# Description of the task
Reproduce, character for character, the entries from their opening line through the line with "Screen dimensions: 1536x685".

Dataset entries
────────────────
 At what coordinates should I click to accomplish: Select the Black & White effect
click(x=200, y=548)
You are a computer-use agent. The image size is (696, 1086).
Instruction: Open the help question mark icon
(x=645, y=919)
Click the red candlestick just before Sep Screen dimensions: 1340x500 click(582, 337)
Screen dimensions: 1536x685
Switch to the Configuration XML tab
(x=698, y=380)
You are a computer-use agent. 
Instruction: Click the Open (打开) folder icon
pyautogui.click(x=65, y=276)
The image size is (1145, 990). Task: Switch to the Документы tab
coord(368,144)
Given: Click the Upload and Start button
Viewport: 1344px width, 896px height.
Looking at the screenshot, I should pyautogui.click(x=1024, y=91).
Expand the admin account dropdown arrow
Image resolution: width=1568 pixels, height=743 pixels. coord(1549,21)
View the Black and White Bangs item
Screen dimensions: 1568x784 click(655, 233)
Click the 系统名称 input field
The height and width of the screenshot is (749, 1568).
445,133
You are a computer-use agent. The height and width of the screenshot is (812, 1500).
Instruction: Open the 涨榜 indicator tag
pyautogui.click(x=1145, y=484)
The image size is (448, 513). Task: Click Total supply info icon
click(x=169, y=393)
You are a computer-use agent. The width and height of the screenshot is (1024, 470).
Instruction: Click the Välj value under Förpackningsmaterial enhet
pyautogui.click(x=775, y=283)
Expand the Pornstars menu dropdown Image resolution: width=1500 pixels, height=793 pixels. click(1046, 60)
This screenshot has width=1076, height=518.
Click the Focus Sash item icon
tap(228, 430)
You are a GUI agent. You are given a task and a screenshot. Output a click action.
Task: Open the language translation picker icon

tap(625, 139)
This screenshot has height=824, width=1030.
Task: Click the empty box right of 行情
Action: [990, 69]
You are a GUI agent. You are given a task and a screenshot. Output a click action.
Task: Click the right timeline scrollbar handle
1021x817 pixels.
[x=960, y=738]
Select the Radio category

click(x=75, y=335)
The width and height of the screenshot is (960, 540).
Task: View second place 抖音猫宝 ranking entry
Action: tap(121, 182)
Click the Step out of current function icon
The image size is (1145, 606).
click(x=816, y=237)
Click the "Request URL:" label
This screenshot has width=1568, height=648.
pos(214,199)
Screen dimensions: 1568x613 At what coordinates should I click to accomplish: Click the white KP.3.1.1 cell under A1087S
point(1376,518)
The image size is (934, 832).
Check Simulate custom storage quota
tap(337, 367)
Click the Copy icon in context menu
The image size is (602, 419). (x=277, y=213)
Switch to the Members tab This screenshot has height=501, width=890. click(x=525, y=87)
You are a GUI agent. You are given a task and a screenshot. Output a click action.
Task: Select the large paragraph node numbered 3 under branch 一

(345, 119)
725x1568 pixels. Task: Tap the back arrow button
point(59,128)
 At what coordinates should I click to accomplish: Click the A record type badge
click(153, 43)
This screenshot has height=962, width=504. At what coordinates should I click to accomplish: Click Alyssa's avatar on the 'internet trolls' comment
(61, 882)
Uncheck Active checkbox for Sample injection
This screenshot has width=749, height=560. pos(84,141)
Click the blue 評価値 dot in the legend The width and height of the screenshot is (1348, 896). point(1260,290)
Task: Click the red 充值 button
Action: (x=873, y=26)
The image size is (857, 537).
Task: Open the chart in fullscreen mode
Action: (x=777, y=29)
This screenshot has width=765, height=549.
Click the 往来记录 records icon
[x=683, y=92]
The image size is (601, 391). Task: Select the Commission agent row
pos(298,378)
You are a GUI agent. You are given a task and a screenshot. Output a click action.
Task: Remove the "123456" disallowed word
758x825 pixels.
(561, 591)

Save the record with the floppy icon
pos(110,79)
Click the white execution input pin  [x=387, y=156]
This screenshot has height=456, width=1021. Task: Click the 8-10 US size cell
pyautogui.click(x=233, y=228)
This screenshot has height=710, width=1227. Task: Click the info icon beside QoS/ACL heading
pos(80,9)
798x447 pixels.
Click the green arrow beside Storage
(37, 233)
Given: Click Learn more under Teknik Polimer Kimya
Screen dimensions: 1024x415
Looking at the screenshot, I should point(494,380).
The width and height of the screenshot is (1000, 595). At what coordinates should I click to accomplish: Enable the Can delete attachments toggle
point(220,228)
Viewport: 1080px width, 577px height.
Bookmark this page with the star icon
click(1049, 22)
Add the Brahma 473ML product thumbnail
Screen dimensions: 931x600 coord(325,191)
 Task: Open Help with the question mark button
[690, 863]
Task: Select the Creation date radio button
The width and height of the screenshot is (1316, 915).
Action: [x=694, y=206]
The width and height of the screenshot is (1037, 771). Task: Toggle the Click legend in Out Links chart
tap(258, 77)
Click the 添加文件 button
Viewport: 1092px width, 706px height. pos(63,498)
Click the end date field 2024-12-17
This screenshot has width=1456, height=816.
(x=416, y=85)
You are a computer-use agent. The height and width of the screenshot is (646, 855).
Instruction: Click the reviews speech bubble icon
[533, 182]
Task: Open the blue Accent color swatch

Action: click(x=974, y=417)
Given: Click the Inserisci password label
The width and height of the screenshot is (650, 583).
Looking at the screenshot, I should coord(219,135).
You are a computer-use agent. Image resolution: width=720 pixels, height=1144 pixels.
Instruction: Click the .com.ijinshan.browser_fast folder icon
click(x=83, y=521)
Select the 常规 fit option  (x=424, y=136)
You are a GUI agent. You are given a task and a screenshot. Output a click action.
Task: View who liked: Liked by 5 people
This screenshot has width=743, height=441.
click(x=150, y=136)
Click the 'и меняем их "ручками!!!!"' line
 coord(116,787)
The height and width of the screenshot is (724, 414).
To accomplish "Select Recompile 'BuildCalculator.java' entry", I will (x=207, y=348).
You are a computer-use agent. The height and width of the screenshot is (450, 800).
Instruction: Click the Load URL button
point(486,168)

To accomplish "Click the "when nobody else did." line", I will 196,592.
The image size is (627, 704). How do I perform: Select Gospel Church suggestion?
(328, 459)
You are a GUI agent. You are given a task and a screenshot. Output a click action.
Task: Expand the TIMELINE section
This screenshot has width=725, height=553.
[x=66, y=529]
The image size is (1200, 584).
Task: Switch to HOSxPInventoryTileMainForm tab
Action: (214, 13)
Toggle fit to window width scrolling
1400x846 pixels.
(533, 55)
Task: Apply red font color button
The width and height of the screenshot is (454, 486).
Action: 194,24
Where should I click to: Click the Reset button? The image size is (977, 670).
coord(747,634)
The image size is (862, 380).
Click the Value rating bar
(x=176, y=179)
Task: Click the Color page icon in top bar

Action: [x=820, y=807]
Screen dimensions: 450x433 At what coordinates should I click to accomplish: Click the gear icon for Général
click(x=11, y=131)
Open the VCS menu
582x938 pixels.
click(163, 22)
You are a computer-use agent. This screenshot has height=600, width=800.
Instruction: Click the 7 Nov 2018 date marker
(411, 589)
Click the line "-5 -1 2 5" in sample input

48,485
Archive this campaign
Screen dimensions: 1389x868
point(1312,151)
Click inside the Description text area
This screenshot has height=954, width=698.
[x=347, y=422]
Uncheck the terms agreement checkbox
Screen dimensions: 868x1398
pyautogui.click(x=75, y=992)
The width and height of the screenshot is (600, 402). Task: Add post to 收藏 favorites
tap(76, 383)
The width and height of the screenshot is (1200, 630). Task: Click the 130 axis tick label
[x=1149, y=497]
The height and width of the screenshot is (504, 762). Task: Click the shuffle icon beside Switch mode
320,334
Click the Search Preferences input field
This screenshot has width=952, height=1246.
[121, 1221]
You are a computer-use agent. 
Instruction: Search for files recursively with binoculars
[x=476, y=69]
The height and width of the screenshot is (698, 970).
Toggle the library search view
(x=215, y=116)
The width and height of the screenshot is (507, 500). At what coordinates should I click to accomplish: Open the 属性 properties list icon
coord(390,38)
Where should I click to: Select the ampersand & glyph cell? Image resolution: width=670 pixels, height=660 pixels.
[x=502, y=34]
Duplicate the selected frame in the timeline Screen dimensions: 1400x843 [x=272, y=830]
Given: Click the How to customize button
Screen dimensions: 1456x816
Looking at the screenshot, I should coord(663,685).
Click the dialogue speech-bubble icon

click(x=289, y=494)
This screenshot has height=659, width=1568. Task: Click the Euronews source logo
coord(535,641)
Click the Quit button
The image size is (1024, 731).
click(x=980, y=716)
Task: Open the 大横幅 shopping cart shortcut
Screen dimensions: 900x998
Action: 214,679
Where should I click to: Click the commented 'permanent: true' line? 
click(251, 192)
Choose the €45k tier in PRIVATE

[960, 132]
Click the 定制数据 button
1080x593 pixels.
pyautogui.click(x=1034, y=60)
────────────────
# Answer
 At what coordinates should I click to accomplish: Select the Black & White effect
click(x=200, y=548)
You are a computer-use agent. The image size is (696, 1086).
Instruction: Open the help question mark icon
(x=645, y=919)
Click the red candlestick just before Sep Screen dimensions: 1340x500 click(582, 337)
Screen dimensions: 1536x685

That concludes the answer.